▶ Texto do exercício

Foto: DW/B. Darame
Recolher areia para sobreviver
Tia Nhalá não sabe que idade tem, mas sabe que todos os dias deve acordar cedo, às 05h00, para recolher areia no bairro de Cuntum, em Bissau. Sem qualquer proteção no rosto, sem luvas e pés descalços, Nhalá, que aparenta ter 67 anos, trabalha duramente durante largas horas. Recolhe areia que depois vende a pessoas que a usam em obras de construção civil.
Foto: DW/B. Darame
Venda ambulante em condições perigosas
No Bairro de Belém, em Bissau, meninas deambulam de porta em porta para vender frutas. Organizações da sociedade civil denunciaram já várias vezes que as vendedoras ambulantes correm riscos, como o de serem violadas sexualmente, pois estão muito expostas e vulneráveis. Também há denúncias de que algumas mulheres são forçadas a fazer esse trabalho.
Foto: DW/B. Darame
Vender peixe é um bom negócio
As vendedoras de peixe geralmente possuem arcas velhas para a conservação do pescado. Colocam-nas nos portos - como aqui na Ilha de Bubaque (Bijagós) - para servir de local de armazenamento quando receberem peixe fresco dos pescadores. Nos últimos anos, a venda de peixe tornou-se num dos negócios mais rentáveis para as mulheres guineenses.

▶ Dados fornecidos

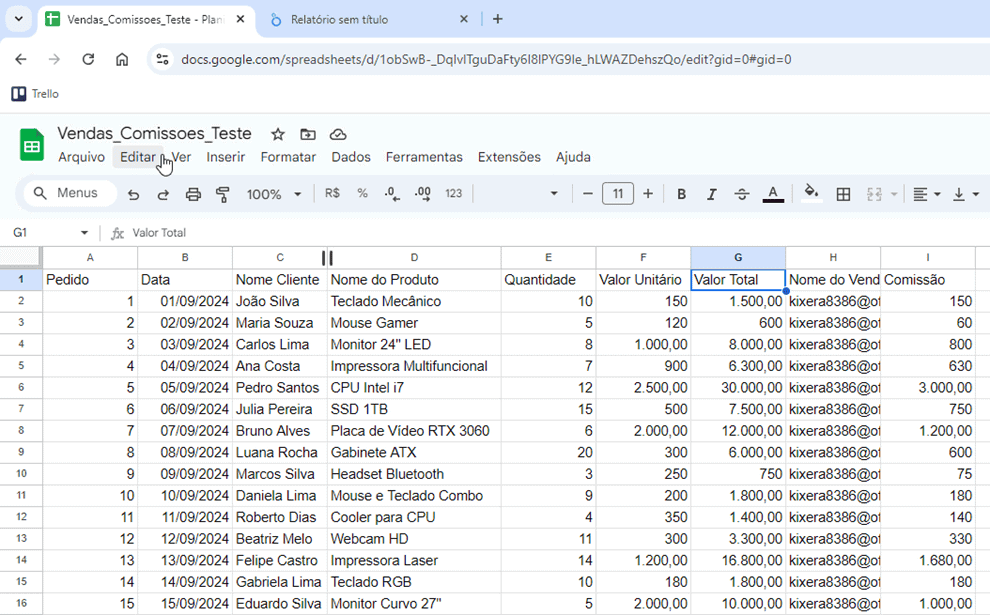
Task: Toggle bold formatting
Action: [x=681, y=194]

* * *

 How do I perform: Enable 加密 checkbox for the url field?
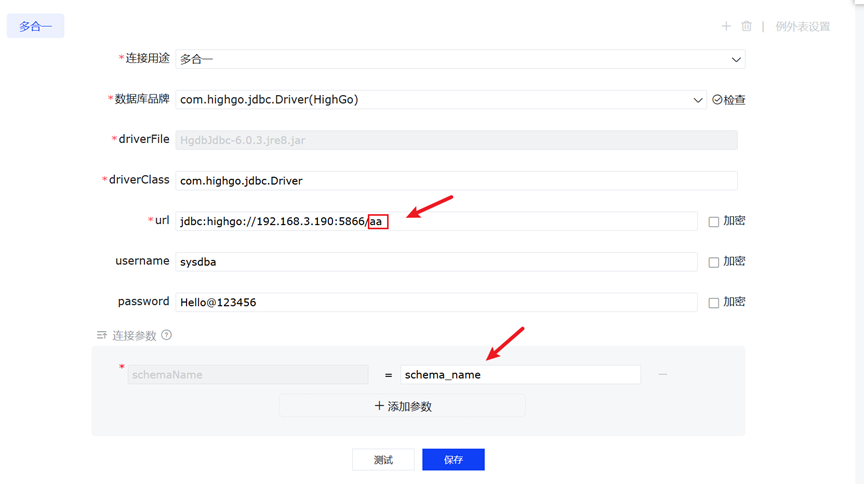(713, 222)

...

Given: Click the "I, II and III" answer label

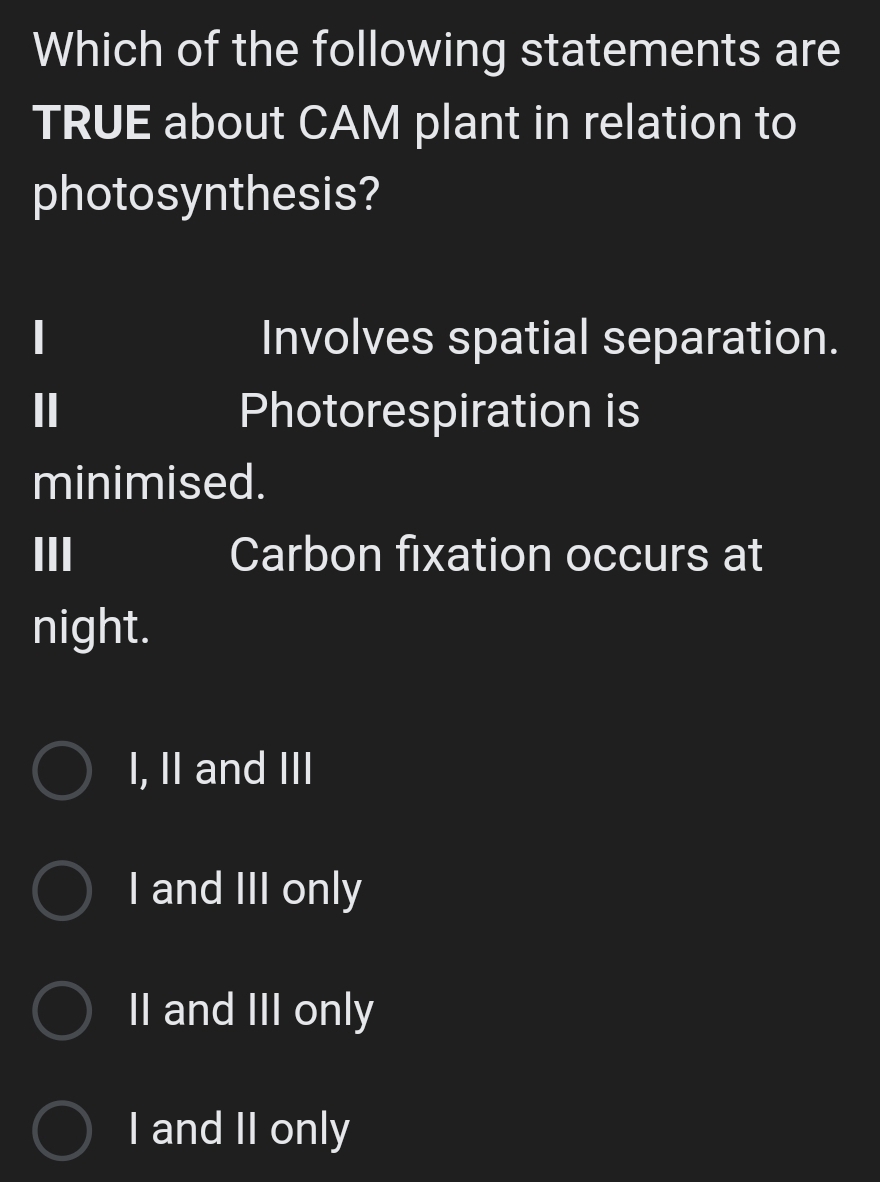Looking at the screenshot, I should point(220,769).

▶ Instruções de trabalho
**a.** No texto sobre o trabalho das mulheres na Guiné-Bissau, a que horas Tia Nhalá deve acordar todos os dias?
**b.** Dê seguimento ao texto sobre o trabalho das mulheres na Guiné-Bissau a partir do ponto em que ele termina.

▶ Respostas
**a.** Às 05h00.

**b.**
Foto: DW/B. Darame
Um dos piores países para ser mãe
As condições precárias nas zonas rurais da Guiné-Bissau têm reflexos nas estatísticas: em 126 partos morre uma mulher, segundo dados das Nações Unidas. Em comparação, no Japão, em 20.000 partos morre uma mulher. A taxa de mortalidade materna na Guiné-Bissau é uma das mais altas do mundo. Ainda assim, não existe no país uma estratégia política dirigida à mulher no meio rural.
Foto: DW/B. Darame
País difícil para as crianças
Cada mulher guineense tem em média cinco filhos. O país tem uma das taxas de fecundidade mais altas do mundo. Mas muitas crianças não chegam a celebrar o seu quinto aniversário. Segundo dados das Nações Unidas, 129 de 1.000 crianças morrem até aos cinco anos de idade, muitas durante no parto, o que torna a Guiné-Bissau um dos piores países do mundo para se nascer.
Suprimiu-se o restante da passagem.